++++ Supplied records ++++

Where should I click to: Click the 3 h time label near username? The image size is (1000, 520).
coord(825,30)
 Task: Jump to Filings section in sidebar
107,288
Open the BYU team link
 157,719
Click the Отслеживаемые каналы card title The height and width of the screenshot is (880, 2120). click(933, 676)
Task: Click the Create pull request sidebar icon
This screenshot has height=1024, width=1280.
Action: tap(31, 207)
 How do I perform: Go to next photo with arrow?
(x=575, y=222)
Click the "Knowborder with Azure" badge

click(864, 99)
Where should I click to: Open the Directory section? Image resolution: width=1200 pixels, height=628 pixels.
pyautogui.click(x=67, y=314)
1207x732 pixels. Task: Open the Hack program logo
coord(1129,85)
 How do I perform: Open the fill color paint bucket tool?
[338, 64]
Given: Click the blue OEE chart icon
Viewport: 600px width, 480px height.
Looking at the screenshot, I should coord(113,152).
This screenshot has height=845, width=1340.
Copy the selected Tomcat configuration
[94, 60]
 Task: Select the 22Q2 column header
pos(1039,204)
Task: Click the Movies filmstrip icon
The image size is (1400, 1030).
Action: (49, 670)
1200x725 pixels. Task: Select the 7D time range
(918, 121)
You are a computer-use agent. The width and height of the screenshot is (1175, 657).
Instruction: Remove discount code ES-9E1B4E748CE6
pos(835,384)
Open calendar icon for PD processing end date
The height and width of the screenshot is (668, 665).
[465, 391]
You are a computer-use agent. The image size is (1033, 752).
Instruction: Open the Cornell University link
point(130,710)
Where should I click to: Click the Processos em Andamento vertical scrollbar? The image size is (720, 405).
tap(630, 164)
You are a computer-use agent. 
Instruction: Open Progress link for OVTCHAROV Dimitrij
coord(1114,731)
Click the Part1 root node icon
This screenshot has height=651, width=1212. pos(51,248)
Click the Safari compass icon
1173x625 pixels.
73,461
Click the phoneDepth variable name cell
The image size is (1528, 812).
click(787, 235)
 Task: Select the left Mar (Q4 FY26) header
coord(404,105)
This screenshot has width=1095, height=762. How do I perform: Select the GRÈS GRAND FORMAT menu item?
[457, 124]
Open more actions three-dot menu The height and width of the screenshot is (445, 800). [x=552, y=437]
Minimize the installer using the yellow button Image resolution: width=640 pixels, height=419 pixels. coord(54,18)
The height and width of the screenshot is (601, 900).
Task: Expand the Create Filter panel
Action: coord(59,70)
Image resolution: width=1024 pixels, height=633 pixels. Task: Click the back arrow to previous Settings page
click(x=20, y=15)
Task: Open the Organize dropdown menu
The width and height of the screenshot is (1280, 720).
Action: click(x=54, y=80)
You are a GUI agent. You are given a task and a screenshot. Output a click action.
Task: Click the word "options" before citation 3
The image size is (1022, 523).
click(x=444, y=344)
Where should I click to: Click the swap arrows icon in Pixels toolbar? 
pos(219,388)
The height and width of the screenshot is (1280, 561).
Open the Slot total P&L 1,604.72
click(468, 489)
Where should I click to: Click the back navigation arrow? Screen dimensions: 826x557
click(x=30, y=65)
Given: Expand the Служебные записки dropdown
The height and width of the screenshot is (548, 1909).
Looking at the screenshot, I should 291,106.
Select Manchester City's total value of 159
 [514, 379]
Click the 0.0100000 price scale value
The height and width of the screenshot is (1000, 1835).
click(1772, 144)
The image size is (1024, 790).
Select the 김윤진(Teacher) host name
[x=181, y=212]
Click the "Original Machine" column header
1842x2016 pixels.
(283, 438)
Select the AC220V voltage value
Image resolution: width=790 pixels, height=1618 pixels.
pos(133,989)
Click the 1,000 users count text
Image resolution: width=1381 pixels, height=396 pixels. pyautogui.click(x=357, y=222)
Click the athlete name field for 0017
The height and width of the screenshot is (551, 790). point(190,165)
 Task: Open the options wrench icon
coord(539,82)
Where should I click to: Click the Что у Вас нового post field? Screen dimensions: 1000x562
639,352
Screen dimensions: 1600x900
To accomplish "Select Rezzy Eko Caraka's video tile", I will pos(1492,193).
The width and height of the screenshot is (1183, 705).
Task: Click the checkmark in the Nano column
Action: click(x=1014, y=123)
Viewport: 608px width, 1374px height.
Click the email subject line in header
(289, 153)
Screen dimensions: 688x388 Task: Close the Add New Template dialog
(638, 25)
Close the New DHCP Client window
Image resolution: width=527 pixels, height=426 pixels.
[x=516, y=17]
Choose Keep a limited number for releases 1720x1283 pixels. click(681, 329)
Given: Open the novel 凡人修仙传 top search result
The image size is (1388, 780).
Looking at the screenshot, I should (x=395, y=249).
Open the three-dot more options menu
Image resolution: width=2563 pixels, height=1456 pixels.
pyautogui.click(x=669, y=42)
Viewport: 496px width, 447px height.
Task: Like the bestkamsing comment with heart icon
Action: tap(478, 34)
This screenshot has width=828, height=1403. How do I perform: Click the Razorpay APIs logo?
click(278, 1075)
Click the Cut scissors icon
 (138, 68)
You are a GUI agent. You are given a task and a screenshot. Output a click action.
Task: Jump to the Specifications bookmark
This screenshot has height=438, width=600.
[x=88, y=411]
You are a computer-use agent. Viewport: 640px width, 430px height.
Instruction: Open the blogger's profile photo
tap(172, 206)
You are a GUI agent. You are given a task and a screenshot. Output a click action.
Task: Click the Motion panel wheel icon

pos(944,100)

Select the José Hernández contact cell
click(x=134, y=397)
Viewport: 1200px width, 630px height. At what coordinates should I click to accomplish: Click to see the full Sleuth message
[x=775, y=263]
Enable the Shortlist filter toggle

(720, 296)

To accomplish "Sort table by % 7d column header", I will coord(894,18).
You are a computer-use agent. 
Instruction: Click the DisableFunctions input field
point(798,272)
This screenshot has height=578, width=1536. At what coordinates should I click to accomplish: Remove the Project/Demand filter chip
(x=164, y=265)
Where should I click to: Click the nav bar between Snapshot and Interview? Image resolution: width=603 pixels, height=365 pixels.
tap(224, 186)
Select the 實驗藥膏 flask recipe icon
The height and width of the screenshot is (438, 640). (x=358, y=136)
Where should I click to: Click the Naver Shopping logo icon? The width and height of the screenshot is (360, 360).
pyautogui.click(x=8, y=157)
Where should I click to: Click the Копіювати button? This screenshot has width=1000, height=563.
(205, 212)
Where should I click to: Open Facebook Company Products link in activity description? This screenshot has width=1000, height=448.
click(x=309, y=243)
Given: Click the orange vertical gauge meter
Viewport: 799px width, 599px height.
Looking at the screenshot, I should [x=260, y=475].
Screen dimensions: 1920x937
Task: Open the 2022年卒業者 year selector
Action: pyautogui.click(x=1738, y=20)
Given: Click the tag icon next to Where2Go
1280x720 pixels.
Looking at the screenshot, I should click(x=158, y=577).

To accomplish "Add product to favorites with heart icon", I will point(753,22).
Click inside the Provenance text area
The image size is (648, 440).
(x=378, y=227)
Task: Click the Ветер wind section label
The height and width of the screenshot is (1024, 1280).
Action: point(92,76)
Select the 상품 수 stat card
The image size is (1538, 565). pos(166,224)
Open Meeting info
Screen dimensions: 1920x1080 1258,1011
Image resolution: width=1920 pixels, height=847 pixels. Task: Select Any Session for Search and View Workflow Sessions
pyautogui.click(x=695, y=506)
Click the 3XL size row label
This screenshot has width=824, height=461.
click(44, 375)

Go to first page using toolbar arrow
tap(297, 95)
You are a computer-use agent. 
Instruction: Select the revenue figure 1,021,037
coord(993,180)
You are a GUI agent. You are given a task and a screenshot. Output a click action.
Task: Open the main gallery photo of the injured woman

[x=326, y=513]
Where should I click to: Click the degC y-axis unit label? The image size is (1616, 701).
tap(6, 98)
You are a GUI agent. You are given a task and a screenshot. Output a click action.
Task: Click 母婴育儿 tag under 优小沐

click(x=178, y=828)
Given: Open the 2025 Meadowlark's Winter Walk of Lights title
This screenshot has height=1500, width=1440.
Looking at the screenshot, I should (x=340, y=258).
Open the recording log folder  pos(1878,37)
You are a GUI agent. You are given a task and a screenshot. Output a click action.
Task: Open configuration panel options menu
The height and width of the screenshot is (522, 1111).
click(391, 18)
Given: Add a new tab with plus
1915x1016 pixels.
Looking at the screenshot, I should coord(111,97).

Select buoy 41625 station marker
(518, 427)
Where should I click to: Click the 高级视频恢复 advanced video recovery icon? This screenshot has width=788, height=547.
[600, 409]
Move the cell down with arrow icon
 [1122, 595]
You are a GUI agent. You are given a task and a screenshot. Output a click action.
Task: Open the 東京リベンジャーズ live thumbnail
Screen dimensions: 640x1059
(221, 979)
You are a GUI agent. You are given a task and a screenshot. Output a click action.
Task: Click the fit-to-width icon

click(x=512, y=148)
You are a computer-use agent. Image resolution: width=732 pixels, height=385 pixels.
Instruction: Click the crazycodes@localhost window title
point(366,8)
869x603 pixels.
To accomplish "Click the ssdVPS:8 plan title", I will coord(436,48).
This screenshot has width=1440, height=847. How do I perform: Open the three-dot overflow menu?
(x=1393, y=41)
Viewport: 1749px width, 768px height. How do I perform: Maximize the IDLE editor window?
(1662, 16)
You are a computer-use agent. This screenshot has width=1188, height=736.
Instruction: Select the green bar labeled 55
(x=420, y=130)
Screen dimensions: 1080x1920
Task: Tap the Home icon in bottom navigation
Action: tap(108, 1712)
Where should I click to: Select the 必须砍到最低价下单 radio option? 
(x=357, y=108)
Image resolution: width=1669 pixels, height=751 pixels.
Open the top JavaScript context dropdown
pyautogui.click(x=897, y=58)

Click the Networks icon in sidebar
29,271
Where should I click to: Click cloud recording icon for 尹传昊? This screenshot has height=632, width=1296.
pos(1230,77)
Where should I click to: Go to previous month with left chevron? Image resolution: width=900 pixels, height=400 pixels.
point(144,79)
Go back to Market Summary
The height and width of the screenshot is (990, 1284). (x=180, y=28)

++++

▶ _What the task requires_
What you return must be an exact retyping of the lines above starting at the line with "Task: Click the Ветер wind section label" and ending at the line with "Given: Open the 2025", and nothing besides.

▶ _Answer below_
Task: Click the Ветер wind section label
The height and width of the screenshot is (1024, 1280).
Action: point(92,76)
Select the 상품 수 stat card
The image size is (1538, 565). pos(166,224)
Open Meeting info
Screen dimensions: 1920x1080 1258,1011
Image resolution: width=1920 pixels, height=847 pixels. Task: Select Any Session for Search and View Workflow Sessions
pyautogui.click(x=695, y=506)
Click the 3XL size row label
This screenshot has width=824, height=461.
click(44, 375)

Go to first page using toolbar arrow
tap(297, 95)
You are a computer-use agent. 
Instruction: Select the revenue figure 1,021,037
coord(993,180)
You are a GUI agent. You are given a task and a screenshot. Output a click action.
Task: Open the main gallery photo of the injured woman

[x=326, y=513]
Where should I click to: Click the degC y-axis unit label? The image size is (1616, 701).
tap(6, 98)
You are a GUI agent. You are given a task and a screenshot. Output a click action.
Task: Click 母婴育儿 tag under 优小沐

click(x=178, y=828)
Given: Open the 2025 Meadowlark's Winter Walk of Lights title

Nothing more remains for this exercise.